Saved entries
========================

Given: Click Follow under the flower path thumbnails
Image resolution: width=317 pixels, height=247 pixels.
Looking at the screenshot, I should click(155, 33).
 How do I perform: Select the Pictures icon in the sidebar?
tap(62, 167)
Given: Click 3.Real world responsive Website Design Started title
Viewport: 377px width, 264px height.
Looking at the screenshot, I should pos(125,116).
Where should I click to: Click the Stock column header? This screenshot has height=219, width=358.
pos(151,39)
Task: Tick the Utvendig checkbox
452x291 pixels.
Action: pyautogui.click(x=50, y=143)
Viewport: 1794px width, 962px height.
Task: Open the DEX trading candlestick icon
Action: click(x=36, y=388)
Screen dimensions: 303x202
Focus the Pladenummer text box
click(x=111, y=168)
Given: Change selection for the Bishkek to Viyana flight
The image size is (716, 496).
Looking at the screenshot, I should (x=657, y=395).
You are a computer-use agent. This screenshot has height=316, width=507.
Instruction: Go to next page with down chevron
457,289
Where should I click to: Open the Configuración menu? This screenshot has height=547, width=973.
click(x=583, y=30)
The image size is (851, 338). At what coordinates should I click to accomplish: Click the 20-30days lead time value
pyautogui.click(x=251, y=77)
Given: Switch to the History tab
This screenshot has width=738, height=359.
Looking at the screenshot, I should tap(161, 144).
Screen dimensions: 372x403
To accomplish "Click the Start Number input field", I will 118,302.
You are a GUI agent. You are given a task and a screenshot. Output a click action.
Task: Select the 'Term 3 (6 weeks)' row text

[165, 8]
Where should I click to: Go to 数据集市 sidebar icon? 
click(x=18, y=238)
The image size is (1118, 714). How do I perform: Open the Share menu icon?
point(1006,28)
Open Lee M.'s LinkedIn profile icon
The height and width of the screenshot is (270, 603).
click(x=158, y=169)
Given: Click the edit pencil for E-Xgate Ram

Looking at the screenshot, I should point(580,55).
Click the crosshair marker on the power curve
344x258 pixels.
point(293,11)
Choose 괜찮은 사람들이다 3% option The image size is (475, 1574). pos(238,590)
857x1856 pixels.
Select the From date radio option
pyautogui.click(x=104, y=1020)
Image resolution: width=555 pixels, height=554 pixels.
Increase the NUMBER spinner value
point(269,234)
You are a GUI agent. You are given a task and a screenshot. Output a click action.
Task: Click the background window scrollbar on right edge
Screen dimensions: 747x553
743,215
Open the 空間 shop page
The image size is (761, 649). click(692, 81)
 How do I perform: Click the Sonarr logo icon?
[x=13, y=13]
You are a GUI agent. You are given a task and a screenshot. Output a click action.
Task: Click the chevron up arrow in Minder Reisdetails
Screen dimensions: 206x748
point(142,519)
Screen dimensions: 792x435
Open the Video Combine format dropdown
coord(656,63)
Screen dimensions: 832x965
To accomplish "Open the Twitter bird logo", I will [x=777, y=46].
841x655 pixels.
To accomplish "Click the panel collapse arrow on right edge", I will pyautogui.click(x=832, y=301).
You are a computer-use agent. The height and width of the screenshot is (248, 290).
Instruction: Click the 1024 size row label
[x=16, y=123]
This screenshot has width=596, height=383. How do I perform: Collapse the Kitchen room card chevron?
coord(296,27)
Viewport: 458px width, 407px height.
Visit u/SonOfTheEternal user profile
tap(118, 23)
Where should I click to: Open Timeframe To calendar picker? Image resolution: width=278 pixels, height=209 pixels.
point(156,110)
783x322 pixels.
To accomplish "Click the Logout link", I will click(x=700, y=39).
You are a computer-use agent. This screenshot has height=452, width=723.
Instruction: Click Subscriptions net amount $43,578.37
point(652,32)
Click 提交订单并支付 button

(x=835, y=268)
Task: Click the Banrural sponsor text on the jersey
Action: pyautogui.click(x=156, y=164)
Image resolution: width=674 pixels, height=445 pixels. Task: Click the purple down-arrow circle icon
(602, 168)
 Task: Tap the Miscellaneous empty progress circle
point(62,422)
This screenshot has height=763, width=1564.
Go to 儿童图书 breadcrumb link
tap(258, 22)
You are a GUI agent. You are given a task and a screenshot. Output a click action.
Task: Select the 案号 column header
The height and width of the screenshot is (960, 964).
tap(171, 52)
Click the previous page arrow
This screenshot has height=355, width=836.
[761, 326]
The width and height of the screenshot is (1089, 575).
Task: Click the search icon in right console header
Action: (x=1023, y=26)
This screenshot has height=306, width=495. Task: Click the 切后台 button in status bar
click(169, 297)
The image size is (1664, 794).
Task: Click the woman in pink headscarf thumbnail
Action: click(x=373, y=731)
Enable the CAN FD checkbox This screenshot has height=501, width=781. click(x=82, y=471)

========================

WHAT TO WORK ON — Could you copy every record above exactly as written?

REPLY —
Given: Click Follow under the flower path thumbnails
Image resolution: width=317 pixels, height=247 pixels.
Looking at the screenshot, I should click(155, 33).
 How do I perform: Select the Pictures icon in the sidebar?
tap(62, 167)
Given: Click 3.Real world responsive Website Design Started title
Viewport: 377px width, 264px height.
Looking at the screenshot, I should pos(125,116).
Where should I click to: Click the Stock column header? This screenshot has height=219, width=358.
pos(151,39)
Task: Tick the Utvendig checkbox
452x291 pixels.
Action: pyautogui.click(x=50, y=143)
Viewport: 1794px width, 962px height.
Task: Open the DEX trading candlestick icon
Action: click(x=36, y=388)
Screen dimensions: 303x202
Focus the Pladenummer text box
click(x=111, y=168)
Given: Change selection for the Bishkek to Viyana flight
The image size is (716, 496).
Looking at the screenshot, I should (x=657, y=395).
You are a computer-use agent. This screenshot has height=316, width=507.
Instruction: Go to next page with down chevron
457,289
Where should I click to: Open the Configuración menu? This screenshot has height=547, width=973.
click(x=583, y=30)
The image size is (851, 338). At what coordinates should I click to accomplish: Click the 20-30days lead time value
pyautogui.click(x=251, y=77)
Given: Switch to the History tab
This screenshot has width=738, height=359.
Looking at the screenshot, I should tap(161, 144).
Screen dimensions: 372x403
To accomplish "Click the Start Number input field", I will 118,302.
You are a GUI agent. You are given a task and a screenshot. Output a click action.
Task: Select the 'Term 3 (6 weeks)' row text

[165, 8]
Where should I click to: Go to 数据集市 sidebar icon? 
click(x=18, y=238)
The image size is (1118, 714). How do I perform: Open the Share menu icon?
point(1006,28)
Open Lee M.'s LinkedIn profile icon
The height and width of the screenshot is (270, 603).
click(x=158, y=169)
Given: Click the edit pencil for E-Xgate Ram

Looking at the screenshot, I should point(580,55).
Click the crosshair marker on the power curve
344x258 pixels.
point(293,11)
Choose 괜찮은 사람들이다 3% option The image size is (475, 1574). pos(238,590)
857x1856 pixels.
Select the From date radio option
pyautogui.click(x=104, y=1020)
Image resolution: width=555 pixels, height=554 pixels.
Increase the NUMBER spinner value
point(269,234)
You are a GUI agent. You are given a task and a screenshot. Output a click action.
Task: Click the background window scrollbar on right edge
Screen dimensions: 747x553
743,215
Open the 空間 shop page
The image size is (761, 649). click(692, 81)
 How do I perform: Click the Sonarr logo icon?
[x=13, y=13]
You are a GUI agent. You are given a task and a screenshot. Output a click action.
Task: Click the chevron up arrow in Minder Reisdetails
Screen dimensions: 206x748
point(142,519)
Screen dimensions: 792x435
Open the Video Combine format dropdown
coord(656,63)
Screen dimensions: 832x965
To accomplish "Open the Twitter bird logo", I will [x=777, y=46].
841x655 pixels.
To accomplish "Click the panel collapse arrow on right edge", I will pyautogui.click(x=832, y=301).
You are a computer-use agent. The height and width of the screenshot is (248, 290).
Instruction: Click the 1024 size row label
[x=16, y=123]
This screenshot has width=596, height=383. How do I perform: Collapse the Kitchen room card chevron?
coord(296,27)
Viewport: 458px width, 407px height.
Visit u/SonOfTheEternal user profile
tap(118, 23)
Where should I click to: Open Timeframe To calendar picker? Image resolution: width=278 pixels, height=209 pixels.
point(156,110)
783x322 pixels.
To accomplish "Click the Logout link", I will click(x=700, y=39).
You are a computer-use agent. This screenshot has height=452, width=723.
Instruction: Click Subscriptions net amount $43,578.37
point(652,32)
Click 提交订单并支付 button

(x=835, y=268)
Task: Click the Banrural sponsor text on the jersey
Action: pyautogui.click(x=156, y=164)
Image resolution: width=674 pixels, height=445 pixels. Task: Click the purple down-arrow circle icon
(602, 168)
 Task: Tap the Miscellaneous empty progress circle
point(62,422)
This screenshot has height=763, width=1564.
Go to 儿童图书 breadcrumb link
tap(258, 22)
You are a GUI agent. You are given a task and a screenshot. Output a click action.
Task: Select the 案号 column header
The height and width of the screenshot is (960, 964).
tap(171, 52)
Click the previous page arrow
This screenshot has height=355, width=836.
[761, 326]
The width and height of the screenshot is (1089, 575).
Task: Click the search icon in right console header
Action: (x=1023, y=26)
This screenshot has height=306, width=495. Task: Click the 切后台 button in status bar
click(169, 297)
The image size is (1664, 794).
Task: Click the woman in pink headscarf thumbnail
Action: click(x=373, y=731)
Enable the CAN FD checkbox This screenshot has height=501, width=781. click(x=82, y=471)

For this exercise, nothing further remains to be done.